Farmers’ alliance to stage British Sugar protest

29 April, 2015

British Sugar factory at Bury St Edmunds

A farmer’s movement is to march outside British Sugar’s Bury St Edmunds factory today (29 April) to protest the “lack of support” for small-scale producers.

The Landworkers’ Alliance (LWA) has dubbed British Sugar, a subsidiary of Associated British Foods (ABF), as “a symbol of how broken our current food system is”, and claims that the £12.9bn company controls all of the UK’s sugar beet, meaning it gains all the profits.

Under the coalition government, the LWA said the support for small-scale producers had been diminished and had instead encouraged more large-scale industrial farms.
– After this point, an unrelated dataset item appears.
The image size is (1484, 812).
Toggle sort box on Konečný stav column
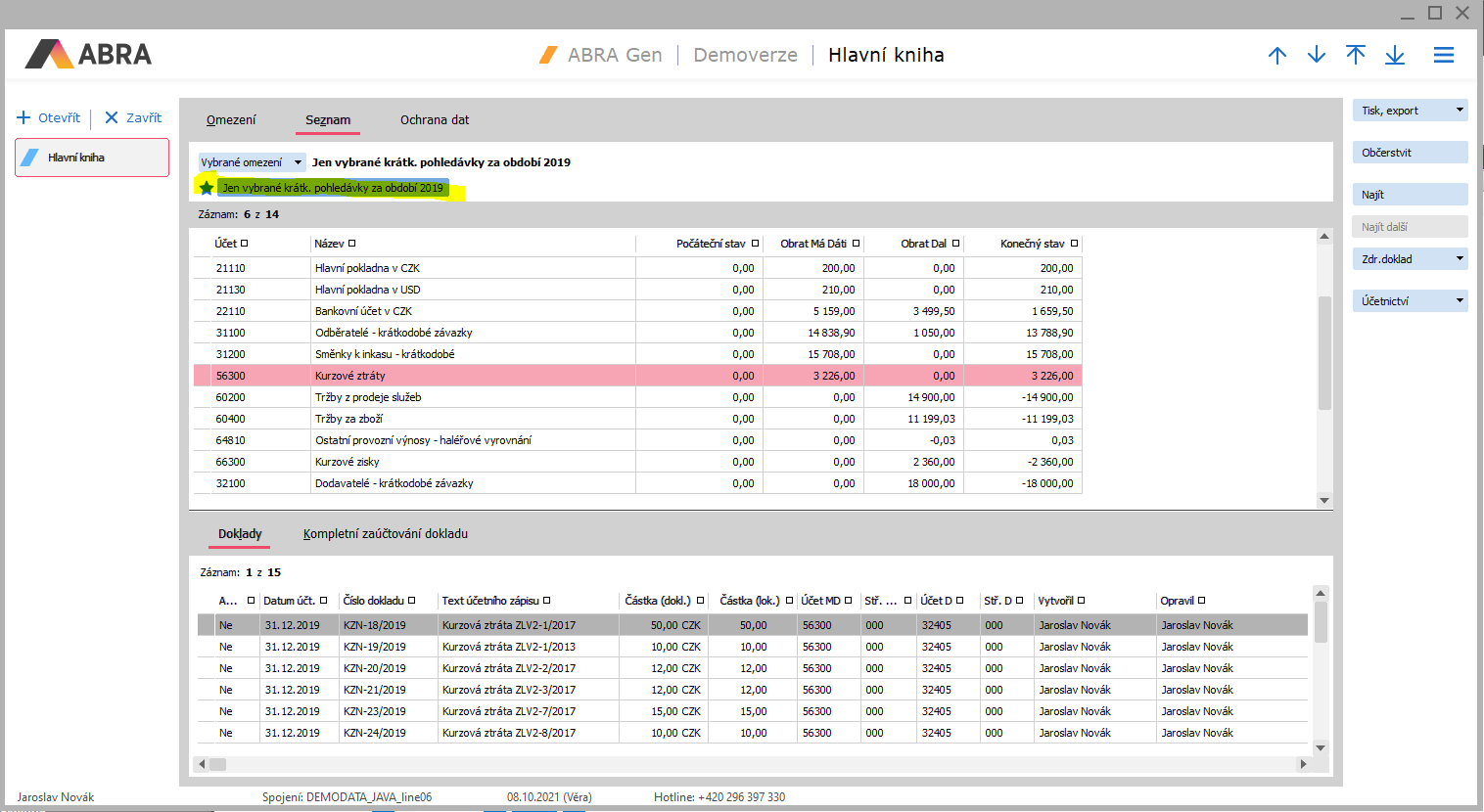[x=1074, y=244]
Sugar distributor Napier Brown has also found issue with British Sugar, after trying to open an investigation with the Competitions & Markets Authority regarding unfair competition with the firm. The case was not pursued, and Real Good Food today sold Napier Brown to for £34m to Tereos, the world’s fifth-largest sugar group.

Bob Sheppard, an LWA member from Sussex, explained: “We want to see a subsidy system that supports farmers to get away from big industrial monocultures. The future of farming is in local, healthy, sustainable agriculture and not in the sort of monopoly that British Sugar represents. You cannot grow organic sugar beet in this country and get it processed, and for the beet that is grown, all the profits end up with ABF shareholders anyway. We want the profits to go to local communities.”

In response, Colm McKay, agriculture director, British Sugar, said: “British Sugar works with 3,500 growers and council tenant farmers to produce and process sugar beet in the UK. This includes many smaller farmers who continue to grow sugar beet as it provides a positive margin for them and continues to support the economic sustainability of their farms."

In response to the LWA's claims about British Sugar representing a monopoly, McKay said: “It is anything but a monopoly. We have sugar beet growers here and right across the EU and there are companies operating in the same market place as we do.”

The LWA campaigns for the rights of small-scale producers and lobbies the UK government and European Parliament for policies that support the infrastructure and markets for small farmers.